REQUIREMENT> Rewrite every row from the line containing "Task: Select the Agenda tab" down to the last row as a numbered list, with blank lines left out.

*-*-*

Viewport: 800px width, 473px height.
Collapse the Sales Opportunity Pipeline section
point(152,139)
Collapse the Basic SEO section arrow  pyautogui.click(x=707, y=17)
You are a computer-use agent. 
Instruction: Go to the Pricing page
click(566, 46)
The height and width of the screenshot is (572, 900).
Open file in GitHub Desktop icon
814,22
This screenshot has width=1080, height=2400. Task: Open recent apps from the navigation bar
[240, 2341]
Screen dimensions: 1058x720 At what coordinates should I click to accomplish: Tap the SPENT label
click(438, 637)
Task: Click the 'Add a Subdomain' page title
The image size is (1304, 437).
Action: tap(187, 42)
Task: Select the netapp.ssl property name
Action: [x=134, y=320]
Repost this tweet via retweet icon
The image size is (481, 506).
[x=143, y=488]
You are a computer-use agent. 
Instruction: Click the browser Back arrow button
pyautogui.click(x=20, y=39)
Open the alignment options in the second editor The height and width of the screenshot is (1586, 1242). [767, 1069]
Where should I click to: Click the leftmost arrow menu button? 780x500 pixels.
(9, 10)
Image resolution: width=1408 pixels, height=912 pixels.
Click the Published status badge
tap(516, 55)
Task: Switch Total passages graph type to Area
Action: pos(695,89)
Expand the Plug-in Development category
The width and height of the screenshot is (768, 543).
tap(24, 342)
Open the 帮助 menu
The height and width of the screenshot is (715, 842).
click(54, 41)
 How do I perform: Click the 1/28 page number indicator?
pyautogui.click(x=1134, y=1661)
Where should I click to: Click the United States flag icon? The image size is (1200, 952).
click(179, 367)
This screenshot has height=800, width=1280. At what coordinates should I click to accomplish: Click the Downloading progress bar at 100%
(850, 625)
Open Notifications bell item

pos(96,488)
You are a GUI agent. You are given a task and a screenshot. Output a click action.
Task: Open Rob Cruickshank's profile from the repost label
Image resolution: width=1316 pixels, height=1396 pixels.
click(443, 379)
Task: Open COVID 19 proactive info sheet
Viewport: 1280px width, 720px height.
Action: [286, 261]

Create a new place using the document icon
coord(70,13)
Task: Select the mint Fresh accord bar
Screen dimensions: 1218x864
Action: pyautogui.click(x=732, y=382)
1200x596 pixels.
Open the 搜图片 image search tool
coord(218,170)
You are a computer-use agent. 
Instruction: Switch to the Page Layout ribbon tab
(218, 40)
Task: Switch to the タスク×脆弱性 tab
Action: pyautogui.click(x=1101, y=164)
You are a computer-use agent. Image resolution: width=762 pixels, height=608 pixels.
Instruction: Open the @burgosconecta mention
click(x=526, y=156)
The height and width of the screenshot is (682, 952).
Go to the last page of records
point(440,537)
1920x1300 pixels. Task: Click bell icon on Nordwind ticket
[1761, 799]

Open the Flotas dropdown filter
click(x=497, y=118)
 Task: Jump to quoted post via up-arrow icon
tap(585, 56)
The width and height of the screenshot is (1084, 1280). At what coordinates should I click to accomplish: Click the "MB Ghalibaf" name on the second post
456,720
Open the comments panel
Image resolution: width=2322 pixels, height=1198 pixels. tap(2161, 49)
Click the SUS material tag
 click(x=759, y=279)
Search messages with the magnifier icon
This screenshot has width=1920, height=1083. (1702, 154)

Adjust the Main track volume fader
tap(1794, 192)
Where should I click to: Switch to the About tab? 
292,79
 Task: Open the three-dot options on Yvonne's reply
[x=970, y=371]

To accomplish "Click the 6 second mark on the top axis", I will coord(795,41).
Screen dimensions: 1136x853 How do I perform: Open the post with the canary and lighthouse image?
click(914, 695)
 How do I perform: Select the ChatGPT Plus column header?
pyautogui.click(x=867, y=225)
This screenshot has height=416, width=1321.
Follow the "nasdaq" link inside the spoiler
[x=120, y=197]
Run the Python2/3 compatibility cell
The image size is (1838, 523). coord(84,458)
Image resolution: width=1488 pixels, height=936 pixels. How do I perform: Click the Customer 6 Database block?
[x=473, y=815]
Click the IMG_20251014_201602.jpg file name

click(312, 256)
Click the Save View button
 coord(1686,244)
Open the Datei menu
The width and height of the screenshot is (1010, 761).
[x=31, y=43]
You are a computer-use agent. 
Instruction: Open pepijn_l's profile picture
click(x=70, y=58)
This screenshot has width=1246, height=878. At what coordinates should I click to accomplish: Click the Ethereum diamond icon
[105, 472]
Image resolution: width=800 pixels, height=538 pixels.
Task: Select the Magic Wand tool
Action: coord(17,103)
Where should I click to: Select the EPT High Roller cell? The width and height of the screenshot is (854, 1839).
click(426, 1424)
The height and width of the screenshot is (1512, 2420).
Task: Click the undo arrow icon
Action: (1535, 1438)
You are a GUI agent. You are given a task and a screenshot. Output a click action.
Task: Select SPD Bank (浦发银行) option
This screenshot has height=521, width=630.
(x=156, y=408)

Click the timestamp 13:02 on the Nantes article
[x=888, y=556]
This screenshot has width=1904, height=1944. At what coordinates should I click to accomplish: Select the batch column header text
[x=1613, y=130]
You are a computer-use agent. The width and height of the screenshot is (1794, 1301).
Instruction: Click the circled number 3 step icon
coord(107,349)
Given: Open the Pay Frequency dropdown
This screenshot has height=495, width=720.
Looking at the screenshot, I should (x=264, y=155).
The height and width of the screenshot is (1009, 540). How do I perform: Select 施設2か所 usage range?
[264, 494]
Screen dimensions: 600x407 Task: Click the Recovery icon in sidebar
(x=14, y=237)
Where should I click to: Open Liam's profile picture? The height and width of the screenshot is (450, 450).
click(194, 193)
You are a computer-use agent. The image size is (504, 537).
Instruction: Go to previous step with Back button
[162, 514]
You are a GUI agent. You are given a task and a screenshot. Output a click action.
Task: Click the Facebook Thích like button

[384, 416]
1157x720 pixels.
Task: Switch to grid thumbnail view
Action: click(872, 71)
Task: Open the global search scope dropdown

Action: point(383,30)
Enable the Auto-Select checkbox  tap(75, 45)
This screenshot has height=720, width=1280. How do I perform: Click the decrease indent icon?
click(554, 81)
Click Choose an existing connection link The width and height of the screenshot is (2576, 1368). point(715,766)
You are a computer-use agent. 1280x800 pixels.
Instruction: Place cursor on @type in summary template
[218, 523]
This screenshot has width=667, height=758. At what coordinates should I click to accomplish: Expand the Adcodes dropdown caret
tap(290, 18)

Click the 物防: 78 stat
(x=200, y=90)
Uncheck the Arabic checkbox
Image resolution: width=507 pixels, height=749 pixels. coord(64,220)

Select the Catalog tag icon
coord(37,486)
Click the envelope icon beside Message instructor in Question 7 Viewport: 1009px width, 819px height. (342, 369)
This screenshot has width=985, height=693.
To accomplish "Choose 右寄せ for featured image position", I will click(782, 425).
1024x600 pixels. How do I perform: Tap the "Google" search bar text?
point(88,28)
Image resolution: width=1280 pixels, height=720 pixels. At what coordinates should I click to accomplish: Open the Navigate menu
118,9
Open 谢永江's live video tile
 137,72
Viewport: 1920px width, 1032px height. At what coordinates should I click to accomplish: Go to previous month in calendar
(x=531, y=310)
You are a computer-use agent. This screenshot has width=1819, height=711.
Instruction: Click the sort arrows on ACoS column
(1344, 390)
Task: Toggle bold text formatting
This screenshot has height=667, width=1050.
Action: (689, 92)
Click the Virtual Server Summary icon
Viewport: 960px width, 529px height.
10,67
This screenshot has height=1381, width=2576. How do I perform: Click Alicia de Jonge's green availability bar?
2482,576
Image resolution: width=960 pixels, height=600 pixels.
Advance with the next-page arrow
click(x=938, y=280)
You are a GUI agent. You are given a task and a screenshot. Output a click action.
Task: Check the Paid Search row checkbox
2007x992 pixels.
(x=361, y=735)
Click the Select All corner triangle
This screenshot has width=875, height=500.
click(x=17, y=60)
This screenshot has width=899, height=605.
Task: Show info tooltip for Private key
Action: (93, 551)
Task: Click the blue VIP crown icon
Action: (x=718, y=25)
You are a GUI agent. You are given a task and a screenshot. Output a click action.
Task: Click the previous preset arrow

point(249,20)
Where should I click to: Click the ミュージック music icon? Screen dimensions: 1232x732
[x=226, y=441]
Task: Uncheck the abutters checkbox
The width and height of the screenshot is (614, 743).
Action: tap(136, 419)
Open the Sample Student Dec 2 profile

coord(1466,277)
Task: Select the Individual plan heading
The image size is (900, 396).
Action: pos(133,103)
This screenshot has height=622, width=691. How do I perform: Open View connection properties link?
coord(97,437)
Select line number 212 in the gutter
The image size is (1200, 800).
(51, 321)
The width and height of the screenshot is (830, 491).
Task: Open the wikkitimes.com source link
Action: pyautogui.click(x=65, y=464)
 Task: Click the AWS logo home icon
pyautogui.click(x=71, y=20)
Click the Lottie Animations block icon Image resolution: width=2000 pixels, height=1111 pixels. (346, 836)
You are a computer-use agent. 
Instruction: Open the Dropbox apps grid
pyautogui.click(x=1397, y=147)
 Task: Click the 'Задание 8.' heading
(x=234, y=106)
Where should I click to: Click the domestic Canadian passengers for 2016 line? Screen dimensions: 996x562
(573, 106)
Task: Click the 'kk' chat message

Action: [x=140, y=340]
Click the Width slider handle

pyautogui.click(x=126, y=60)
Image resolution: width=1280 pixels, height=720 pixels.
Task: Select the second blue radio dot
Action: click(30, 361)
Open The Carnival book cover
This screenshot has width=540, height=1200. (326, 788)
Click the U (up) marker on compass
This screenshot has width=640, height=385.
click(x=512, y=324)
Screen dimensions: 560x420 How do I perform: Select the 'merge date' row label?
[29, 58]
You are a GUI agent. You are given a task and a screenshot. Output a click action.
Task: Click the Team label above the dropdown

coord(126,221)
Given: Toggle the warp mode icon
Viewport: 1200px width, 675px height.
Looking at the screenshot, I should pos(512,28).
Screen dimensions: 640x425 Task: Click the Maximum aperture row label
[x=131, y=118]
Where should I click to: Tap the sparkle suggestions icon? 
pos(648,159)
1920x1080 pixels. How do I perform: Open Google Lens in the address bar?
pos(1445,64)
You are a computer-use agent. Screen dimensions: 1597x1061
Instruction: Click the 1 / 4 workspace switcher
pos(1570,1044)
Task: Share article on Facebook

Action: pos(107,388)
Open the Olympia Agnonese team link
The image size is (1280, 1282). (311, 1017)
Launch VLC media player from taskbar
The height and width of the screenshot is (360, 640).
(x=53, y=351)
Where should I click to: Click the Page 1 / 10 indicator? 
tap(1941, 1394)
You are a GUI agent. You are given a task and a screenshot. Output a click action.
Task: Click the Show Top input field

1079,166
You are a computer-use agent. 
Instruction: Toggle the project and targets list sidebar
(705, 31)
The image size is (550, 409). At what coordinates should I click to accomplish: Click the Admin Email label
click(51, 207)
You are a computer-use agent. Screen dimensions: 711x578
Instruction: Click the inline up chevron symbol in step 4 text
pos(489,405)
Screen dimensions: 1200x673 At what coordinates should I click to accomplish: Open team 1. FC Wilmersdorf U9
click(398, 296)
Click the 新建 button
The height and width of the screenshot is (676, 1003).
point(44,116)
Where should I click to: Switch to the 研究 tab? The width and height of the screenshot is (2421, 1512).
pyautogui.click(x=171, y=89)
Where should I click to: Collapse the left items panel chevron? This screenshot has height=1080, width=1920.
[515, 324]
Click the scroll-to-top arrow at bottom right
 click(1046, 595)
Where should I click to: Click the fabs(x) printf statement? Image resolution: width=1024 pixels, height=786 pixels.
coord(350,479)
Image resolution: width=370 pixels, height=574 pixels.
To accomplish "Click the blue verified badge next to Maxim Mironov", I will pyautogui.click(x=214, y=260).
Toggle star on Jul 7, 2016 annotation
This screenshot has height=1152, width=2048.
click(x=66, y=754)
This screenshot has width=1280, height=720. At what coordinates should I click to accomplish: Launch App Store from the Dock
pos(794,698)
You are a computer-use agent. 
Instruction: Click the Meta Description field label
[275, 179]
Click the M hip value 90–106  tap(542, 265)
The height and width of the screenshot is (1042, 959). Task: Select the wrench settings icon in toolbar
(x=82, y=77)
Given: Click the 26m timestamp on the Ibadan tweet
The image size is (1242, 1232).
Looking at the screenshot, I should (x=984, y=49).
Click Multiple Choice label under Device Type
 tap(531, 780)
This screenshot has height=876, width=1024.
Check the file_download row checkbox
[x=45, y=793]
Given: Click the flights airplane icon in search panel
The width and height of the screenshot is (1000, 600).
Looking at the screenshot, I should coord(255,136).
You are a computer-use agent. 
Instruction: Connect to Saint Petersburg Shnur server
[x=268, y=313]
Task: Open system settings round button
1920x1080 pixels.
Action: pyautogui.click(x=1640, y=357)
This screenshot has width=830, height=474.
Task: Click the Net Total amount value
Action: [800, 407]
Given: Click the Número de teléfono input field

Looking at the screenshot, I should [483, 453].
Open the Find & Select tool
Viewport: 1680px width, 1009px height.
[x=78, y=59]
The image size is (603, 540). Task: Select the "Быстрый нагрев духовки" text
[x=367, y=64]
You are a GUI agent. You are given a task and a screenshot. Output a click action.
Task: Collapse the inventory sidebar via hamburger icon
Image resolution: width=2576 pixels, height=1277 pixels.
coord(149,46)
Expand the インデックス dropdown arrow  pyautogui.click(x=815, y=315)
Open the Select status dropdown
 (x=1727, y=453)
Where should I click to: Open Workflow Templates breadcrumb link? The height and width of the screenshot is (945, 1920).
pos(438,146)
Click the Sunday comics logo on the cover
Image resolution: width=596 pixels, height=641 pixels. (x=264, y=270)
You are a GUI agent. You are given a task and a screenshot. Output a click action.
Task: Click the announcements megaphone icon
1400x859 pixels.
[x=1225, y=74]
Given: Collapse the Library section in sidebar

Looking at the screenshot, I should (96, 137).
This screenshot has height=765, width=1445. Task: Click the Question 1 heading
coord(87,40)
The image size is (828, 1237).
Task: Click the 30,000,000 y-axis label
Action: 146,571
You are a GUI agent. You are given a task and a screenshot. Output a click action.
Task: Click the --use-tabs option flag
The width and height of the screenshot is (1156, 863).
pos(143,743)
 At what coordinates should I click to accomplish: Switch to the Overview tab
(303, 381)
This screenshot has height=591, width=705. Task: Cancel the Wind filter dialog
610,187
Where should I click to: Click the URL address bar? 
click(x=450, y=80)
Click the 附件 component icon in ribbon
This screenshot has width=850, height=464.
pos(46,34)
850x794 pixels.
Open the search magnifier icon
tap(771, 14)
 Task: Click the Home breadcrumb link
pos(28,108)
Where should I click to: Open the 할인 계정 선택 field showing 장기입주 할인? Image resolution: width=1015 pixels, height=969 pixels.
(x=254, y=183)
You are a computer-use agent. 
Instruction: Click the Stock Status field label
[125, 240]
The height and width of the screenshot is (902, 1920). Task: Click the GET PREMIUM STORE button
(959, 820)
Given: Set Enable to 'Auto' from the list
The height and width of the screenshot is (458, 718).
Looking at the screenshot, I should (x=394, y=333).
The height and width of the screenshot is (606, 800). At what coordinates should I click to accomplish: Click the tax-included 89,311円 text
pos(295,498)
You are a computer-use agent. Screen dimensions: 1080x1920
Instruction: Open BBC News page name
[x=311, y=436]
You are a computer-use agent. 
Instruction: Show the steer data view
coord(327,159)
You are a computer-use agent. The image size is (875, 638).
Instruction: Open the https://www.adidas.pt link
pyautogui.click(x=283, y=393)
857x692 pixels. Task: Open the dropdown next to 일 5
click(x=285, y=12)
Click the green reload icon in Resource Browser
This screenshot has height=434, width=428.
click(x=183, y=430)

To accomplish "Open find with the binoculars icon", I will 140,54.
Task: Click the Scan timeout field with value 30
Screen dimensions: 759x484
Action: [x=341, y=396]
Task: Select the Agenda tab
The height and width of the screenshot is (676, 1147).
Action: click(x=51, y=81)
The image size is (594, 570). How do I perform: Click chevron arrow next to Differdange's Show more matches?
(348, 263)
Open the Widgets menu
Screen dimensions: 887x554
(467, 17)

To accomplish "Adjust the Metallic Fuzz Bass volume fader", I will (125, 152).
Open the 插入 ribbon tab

*-*-*

THE RESULT>
1. Task: Select the Agenda tab
2. The height and width of the screenshot is (676, 1147).
3. Action: click(x=51, y=81)
4. The image size is (594, 570). How do I perform: Click chevron arrow next to Differdange's Show more matches?
5. (348, 263)
6. Open the Widgets menu
7. Screen dimensions: 887x554
8. (467, 17)
9. To accomplish "Adjust the Metallic Fuzz Bass volume fader", I will (125, 152).
10. Open the 插入 ribbon tab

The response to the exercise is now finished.